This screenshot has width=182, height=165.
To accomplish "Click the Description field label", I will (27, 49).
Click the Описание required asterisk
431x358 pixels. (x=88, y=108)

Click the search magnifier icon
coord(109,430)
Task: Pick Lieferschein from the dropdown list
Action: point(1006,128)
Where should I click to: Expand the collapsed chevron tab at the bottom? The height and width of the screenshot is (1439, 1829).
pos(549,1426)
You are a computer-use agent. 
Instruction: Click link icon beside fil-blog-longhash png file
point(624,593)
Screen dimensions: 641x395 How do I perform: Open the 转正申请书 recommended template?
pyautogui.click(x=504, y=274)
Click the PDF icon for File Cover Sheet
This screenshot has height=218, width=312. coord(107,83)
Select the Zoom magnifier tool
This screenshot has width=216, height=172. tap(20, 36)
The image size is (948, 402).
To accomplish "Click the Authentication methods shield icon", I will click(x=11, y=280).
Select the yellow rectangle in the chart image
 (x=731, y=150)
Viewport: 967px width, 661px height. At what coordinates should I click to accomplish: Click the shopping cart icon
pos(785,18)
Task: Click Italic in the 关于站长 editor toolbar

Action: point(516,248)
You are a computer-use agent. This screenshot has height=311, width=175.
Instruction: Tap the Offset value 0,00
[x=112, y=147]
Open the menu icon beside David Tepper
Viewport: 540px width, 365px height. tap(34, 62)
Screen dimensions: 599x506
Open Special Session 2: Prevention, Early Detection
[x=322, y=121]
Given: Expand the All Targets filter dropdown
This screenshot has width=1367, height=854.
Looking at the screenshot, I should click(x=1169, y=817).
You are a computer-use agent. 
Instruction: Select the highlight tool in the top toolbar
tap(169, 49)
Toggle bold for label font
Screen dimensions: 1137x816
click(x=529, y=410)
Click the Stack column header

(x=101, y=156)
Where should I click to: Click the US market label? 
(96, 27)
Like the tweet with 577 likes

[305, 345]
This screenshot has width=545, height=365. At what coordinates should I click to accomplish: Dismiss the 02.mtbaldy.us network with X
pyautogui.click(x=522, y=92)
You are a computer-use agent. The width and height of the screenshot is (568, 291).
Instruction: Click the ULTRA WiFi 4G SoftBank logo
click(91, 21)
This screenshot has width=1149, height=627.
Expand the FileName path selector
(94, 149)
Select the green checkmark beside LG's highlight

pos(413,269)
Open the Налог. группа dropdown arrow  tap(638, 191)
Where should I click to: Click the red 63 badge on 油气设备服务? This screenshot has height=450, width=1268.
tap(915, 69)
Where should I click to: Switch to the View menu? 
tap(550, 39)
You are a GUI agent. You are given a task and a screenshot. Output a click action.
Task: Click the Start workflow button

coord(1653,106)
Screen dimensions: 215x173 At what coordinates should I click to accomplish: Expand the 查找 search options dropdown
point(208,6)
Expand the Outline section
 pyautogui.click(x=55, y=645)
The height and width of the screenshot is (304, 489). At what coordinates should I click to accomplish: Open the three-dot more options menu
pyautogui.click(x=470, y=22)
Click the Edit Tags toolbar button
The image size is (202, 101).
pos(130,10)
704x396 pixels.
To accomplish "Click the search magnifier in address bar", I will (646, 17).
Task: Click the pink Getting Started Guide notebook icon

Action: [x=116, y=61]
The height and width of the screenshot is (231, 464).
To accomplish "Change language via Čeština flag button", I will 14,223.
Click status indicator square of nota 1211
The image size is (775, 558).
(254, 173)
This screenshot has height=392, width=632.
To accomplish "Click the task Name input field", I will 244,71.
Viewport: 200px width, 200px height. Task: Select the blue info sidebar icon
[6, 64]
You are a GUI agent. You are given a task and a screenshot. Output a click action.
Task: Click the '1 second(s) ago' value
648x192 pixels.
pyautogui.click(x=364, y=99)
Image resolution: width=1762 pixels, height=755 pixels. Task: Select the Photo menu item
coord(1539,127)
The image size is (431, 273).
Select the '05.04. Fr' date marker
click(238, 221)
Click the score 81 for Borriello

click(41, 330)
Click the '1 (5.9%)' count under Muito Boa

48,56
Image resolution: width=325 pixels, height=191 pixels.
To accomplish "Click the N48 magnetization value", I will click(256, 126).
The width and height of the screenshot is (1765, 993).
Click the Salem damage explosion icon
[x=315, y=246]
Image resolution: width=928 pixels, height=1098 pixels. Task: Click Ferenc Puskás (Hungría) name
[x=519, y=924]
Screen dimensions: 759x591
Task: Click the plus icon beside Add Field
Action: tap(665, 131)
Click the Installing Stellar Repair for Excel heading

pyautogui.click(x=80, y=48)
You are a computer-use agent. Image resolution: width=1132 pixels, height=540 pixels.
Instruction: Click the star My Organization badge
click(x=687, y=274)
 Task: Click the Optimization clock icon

• **WORK REQUIRED**
Reproduce all of the rows above verbatim, line for line.

• **FINAL ANSWER**
This screenshot has width=182, height=165.
To accomplish "Click the Description field label", I will (27, 49).
Click the Описание required asterisk
431x358 pixels. (x=88, y=108)

Click the search magnifier icon
coord(109,430)
Task: Pick Lieferschein from the dropdown list
Action: point(1006,128)
Where should I click to: Expand the collapsed chevron tab at the bottom? The height and width of the screenshot is (1439, 1829).
pos(549,1426)
You are a computer-use agent. 
Instruction: Click link icon beside fil-blog-longhash png file
point(624,593)
Screen dimensions: 641x395 How do I perform: Open the 转正申请书 recommended template?
pyautogui.click(x=504, y=274)
Click the PDF icon for File Cover Sheet
This screenshot has height=218, width=312. coord(107,83)
Select the Zoom magnifier tool
This screenshot has width=216, height=172. tap(20, 36)
The image size is (948, 402).
To accomplish "Click the Authentication methods shield icon", I will click(x=11, y=280).
Select the yellow rectangle in the chart image
 (x=731, y=150)
Viewport: 967px width, 661px height. At what coordinates should I click to accomplish: Click the shopping cart icon
pos(785,18)
Task: Click Italic in the 关于站长 editor toolbar

Action: point(516,248)
You are a computer-use agent. This screenshot has height=311, width=175.
Instruction: Tap the Offset value 0,00
[x=112, y=147]
Open the menu icon beside David Tepper
Viewport: 540px width, 365px height. tap(34, 62)
Screen dimensions: 599x506
Open Special Session 2: Prevention, Early Detection
[x=322, y=121]
Given: Expand the All Targets filter dropdown
This screenshot has width=1367, height=854.
Looking at the screenshot, I should click(x=1169, y=817).
You are a computer-use agent. 
Instruction: Select the highlight tool in the top toolbar
tap(169, 49)
Toggle bold for label font
Screen dimensions: 1137x816
click(x=529, y=410)
Click the Stack column header

(x=101, y=156)
Where should I click to: Click the US market label? 
(96, 27)
Like the tweet with 577 likes

[305, 345]
This screenshot has width=545, height=365. At what coordinates should I click to accomplish: Dismiss the 02.mtbaldy.us network with X
pyautogui.click(x=522, y=92)
You are a computer-use agent. The width and height of the screenshot is (568, 291).
Instruction: Click the ULTRA WiFi 4G SoftBank logo
click(91, 21)
This screenshot has width=1149, height=627.
Expand the FileName path selector
(94, 149)
Select the green checkmark beside LG's highlight

pos(413,269)
Open the Налог. группа dropdown arrow  tap(638, 191)
Where should I click to: Click the red 63 badge on 油气设备服务? This screenshot has height=450, width=1268.
tap(915, 69)
Where should I click to: Switch to the View menu? 
tap(550, 39)
You are a GUI agent. You are given a task and a screenshot. Output a click action.
Task: Click the Start workflow button

coord(1653,106)
Screen dimensions: 215x173 At what coordinates should I click to accomplish: Expand the 查找 search options dropdown
point(208,6)
Expand the Outline section
 pyautogui.click(x=55, y=645)
The height and width of the screenshot is (304, 489). At what coordinates should I click to accomplish: Open the three-dot more options menu
pyautogui.click(x=470, y=22)
Click the Edit Tags toolbar button
The image size is (202, 101).
pos(130,10)
704x396 pixels.
To accomplish "Click the search magnifier in address bar", I will (646, 17).
Task: Click the pink Getting Started Guide notebook icon

Action: [x=116, y=61]
The height and width of the screenshot is (231, 464).
To accomplish "Change language via Čeština flag button", I will 14,223.
Click status indicator square of nota 1211
The image size is (775, 558).
(254, 173)
This screenshot has height=392, width=632.
To accomplish "Click the task Name input field", I will 244,71.
Viewport: 200px width, 200px height. Task: Select the blue info sidebar icon
[6, 64]
You are a GUI agent. You are given a task and a screenshot. Output a click action.
Task: Click the '1 second(s) ago' value
648x192 pixels.
pyautogui.click(x=364, y=99)
Image resolution: width=1762 pixels, height=755 pixels. Task: Select the Photo menu item
coord(1539,127)
The image size is (431, 273).
Select the '05.04. Fr' date marker
click(238, 221)
Click the score 81 for Borriello

click(41, 330)
Click the '1 (5.9%)' count under Muito Boa

48,56
Image resolution: width=325 pixels, height=191 pixels.
To accomplish "Click the N48 magnetization value", I will click(256, 126).
The width and height of the screenshot is (1765, 993).
Click the Salem damage explosion icon
[x=315, y=246]
Image resolution: width=928 pixels, height=1098 pixels. Task: Click Ferenc Puskás (Hungría) name
[x=519, y=924]
Screen dimensions: 759x591
Task: Click the plus icon beside Add Field
Action: tap(665, 131)
Click the Installing Stellar Repair for Excel heading

pyautogui.click(x=80, y=48)
You are a computer-use agent. Image resolution: width=1132 pixels, height=540 pixels.
Instruction: Click the star My Organization badge
click(x=687, y=274)
 Task: Click the Optimization clock icon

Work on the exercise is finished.